WHAT TO DO: Leaving the pictures aside, transcribe every line below exactly.

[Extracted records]
============================================================

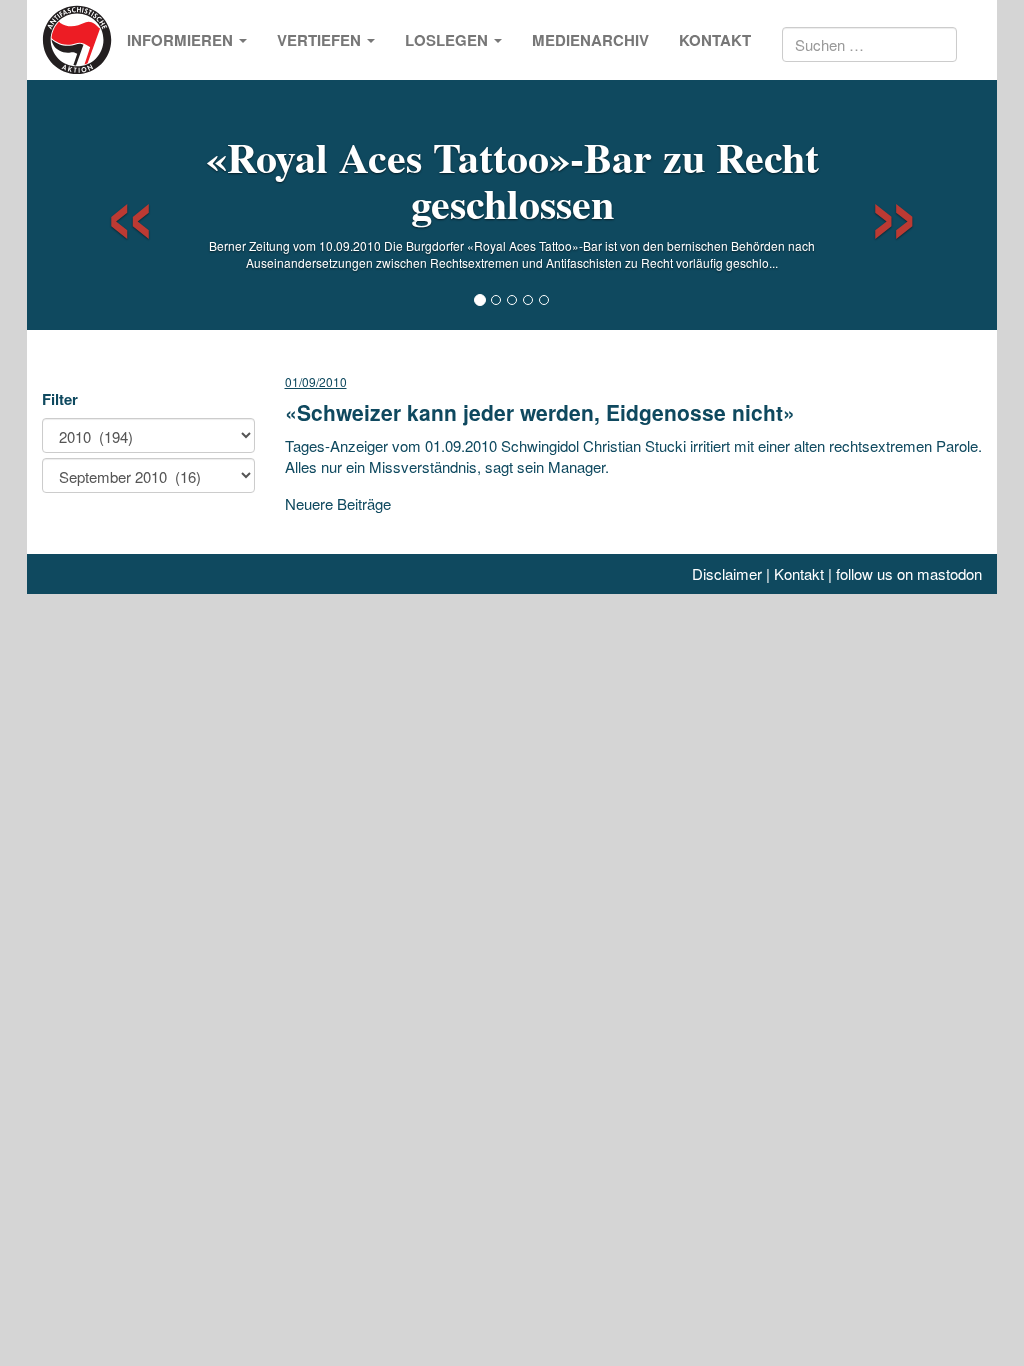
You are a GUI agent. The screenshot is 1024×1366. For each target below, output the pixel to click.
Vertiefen (321, 40)
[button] (112, 205)
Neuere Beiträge (338, 503)
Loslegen (448, 40)
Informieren (182, 40)
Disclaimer (727, 573)
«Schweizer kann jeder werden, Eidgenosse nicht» (540, 412)
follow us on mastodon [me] (909, 573)
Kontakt (715, 40)
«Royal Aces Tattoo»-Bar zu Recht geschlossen (512, 179)
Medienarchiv (590, 40)
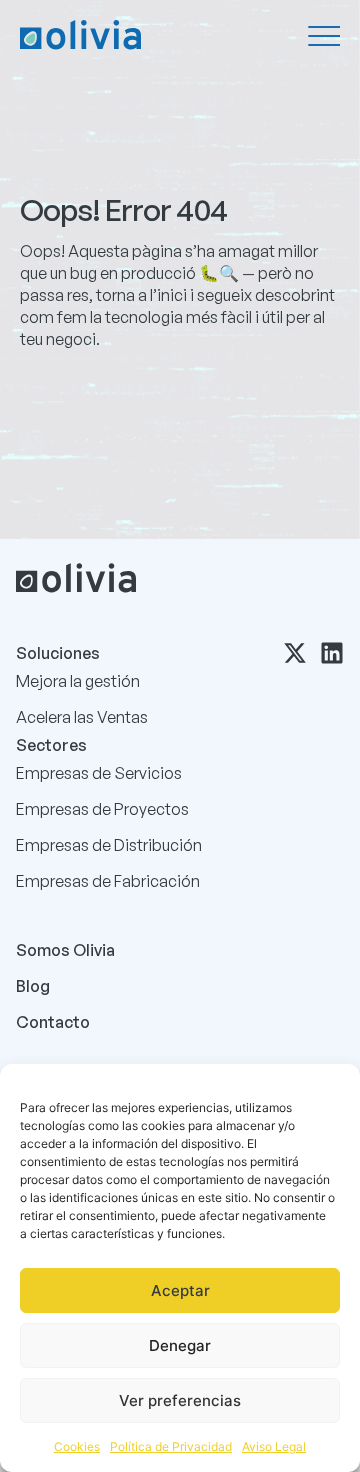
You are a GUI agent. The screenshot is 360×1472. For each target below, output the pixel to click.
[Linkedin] (332, 653)
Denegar (180, 1345)
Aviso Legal (274, 1446)
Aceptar (180, 1290)
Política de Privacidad (171, 1446)
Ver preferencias (180, 1400)
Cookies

============================================================

FINISHED EXERCISE:
You are a GUI agent. The screenshot is 1024×1366. For each target below, output the pixel to click.
Vertiefen (321, 40)
[button] (112, 205)
Neuere Beiträge (338, 503)
Loslegen (448, 40)
Informieren (182, 40)
Disclaimer (727, 573)
«Schweizer kann jeder werden, Eidgenosse nicht» (540, 412)
follow us on mastodon [me] (909, 573)
Kontakt (715, 40)
«Royal Aces Tattoo»-Bar zu Recht geschlossen (512, 179)
Medienarchiv (590, 40)
You are a GUI agent. The screenshot is 360×1472. For each target below, output the pixel to click.
[Linkedin] (332, 653)
Denegar (180, 1345)
Aviso Legal (274, 1446)
Aceptar (180, 1290)
Política de Privacidad (171, 1446)
Ver preferencias (180, 1400)
Cookies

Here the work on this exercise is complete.